[Word and element location records]
"""
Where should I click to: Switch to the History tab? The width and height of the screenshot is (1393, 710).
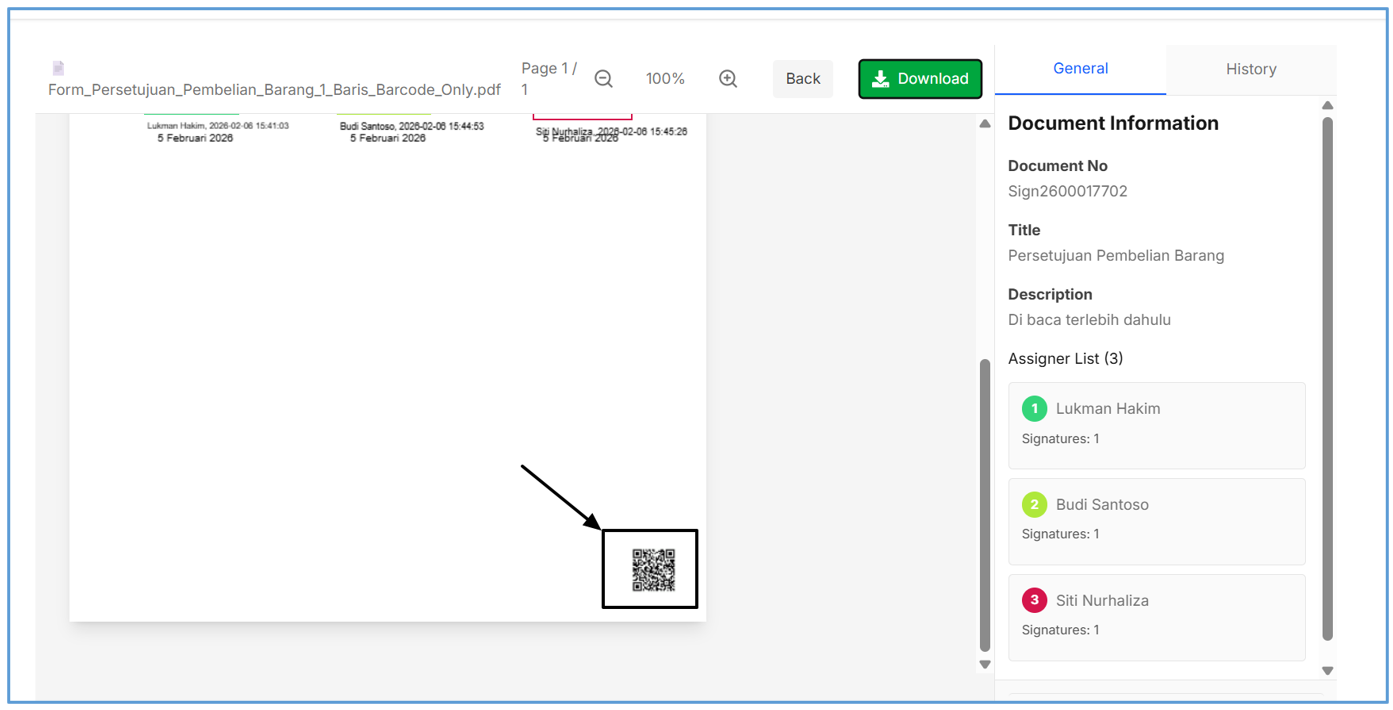(1250, 69)
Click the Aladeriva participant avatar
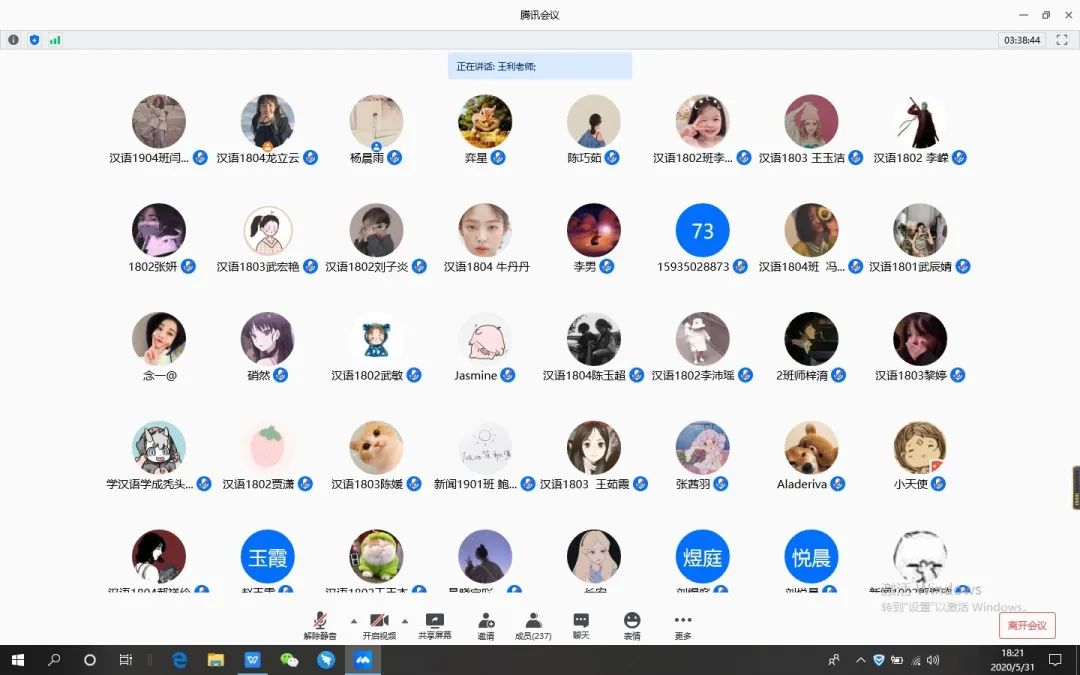1080x675 pixels. (811, 447)
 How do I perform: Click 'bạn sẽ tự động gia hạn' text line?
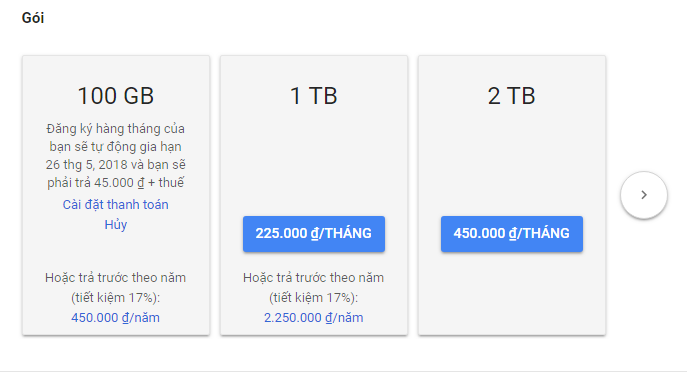115,146
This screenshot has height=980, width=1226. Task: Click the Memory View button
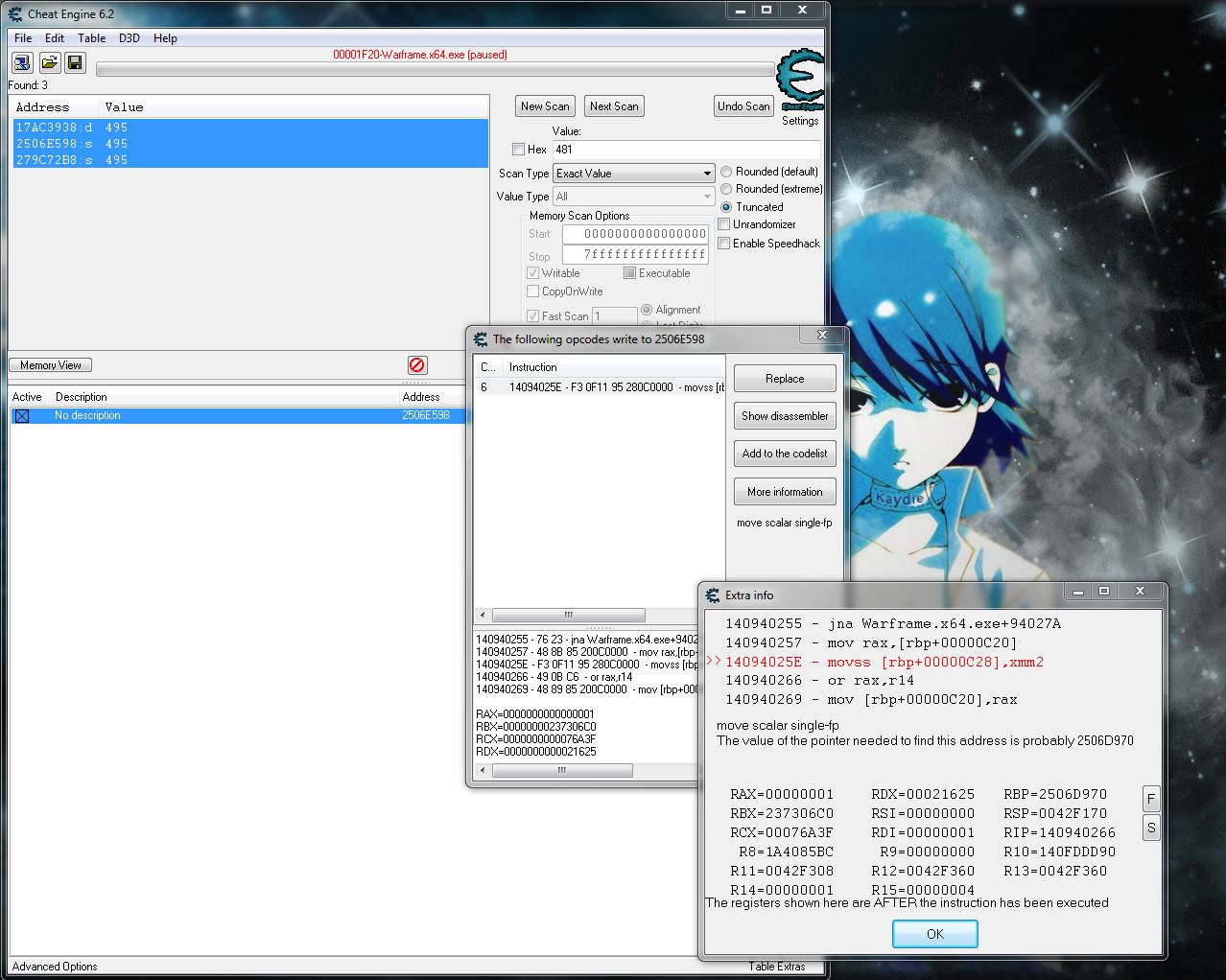coord(51,365)
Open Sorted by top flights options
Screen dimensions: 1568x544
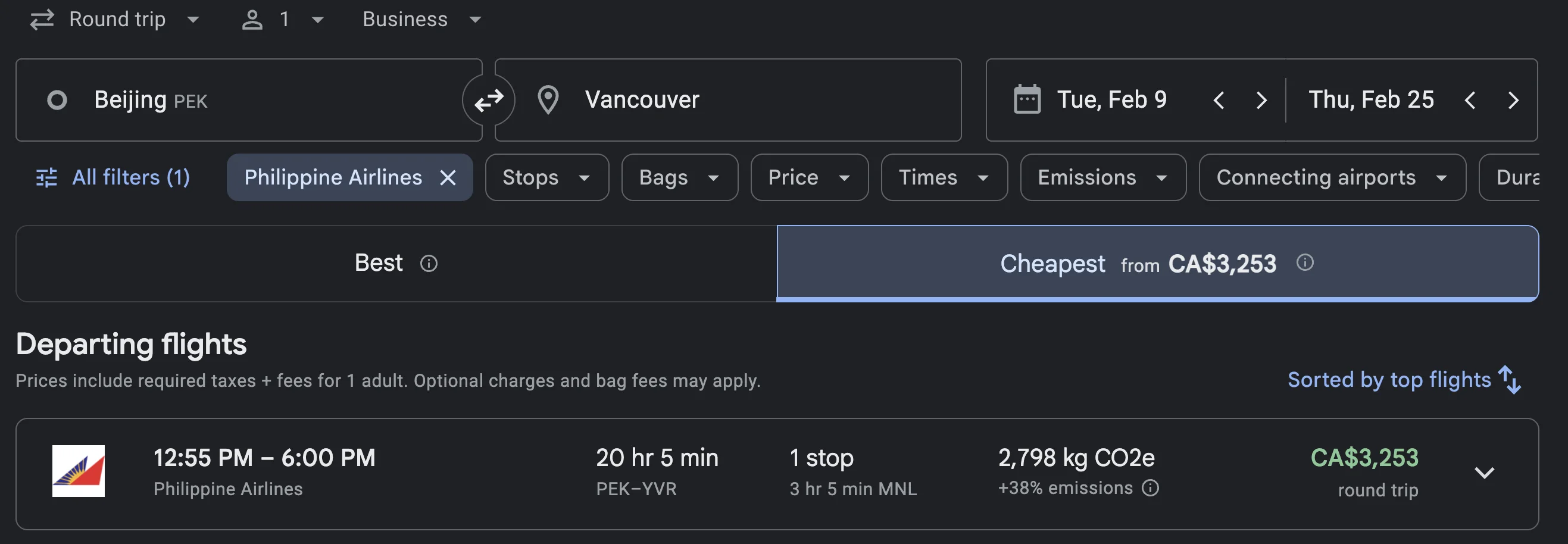tap(1404, 380)
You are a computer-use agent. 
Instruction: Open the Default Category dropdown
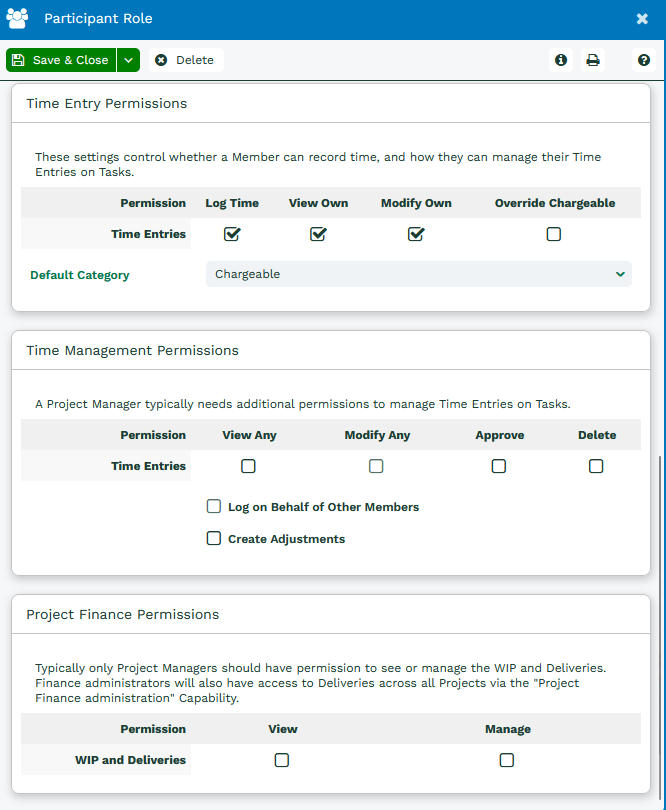[418, 274]
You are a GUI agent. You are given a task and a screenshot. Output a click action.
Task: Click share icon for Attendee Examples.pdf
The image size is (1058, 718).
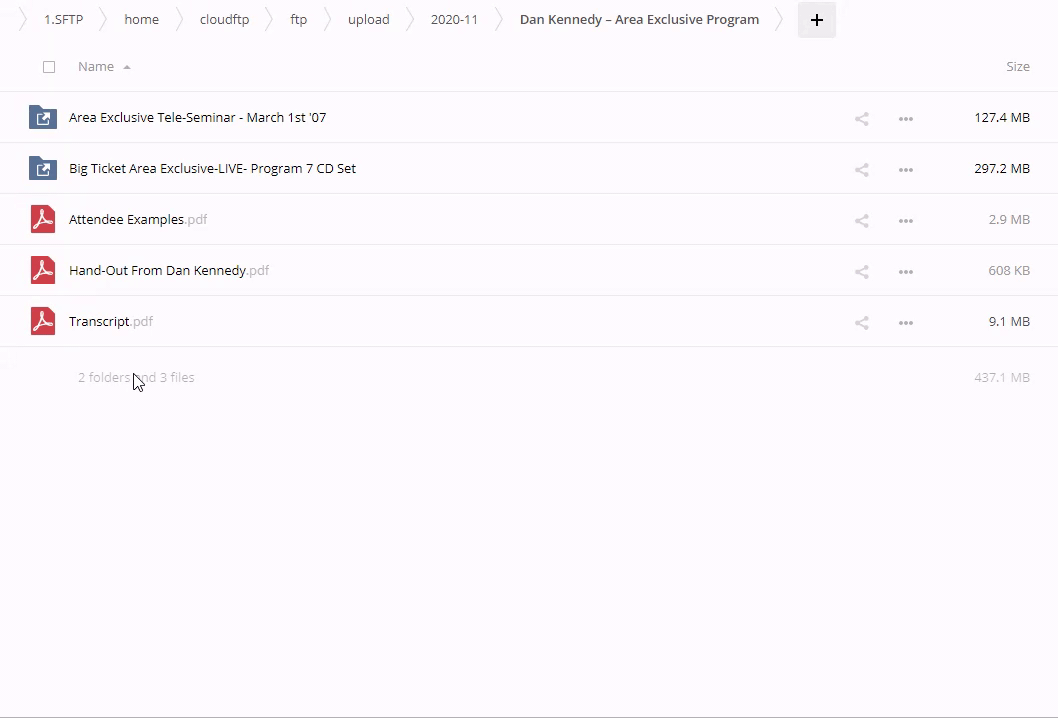[861, 221]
"""
[REQUIREMENT]:
Reproduce every line of the records above verbatim, omitting the pictures.

[FINISHED EXERCISE]:
Where should I click to: Switch to the History tab? The width and height of the screenshot is (1393, 710).
(1250, 69)
Click the Aladeriva participant avatar
1080x675 pixels. (811, 447)
 How do I perform: Click 'bạn sẽ tự động gia hạn' text line?
115,146
This screenshot has height=980, width=1226. Task: Click the Memory View button
coord(51,365)
Open Sorted by top flights options
Screen dimensions: 1568x544
tap(1404, 380)
You are a computer-use agent. 
Instruction: Open the Default Category dropdown
[418, 274]
You are a GUI agent. You are given a task and a screenshot. Output a click action.
Task: Click share icon for Attendee Examples.pdf
The image size is (1058, 718).
[861, 221]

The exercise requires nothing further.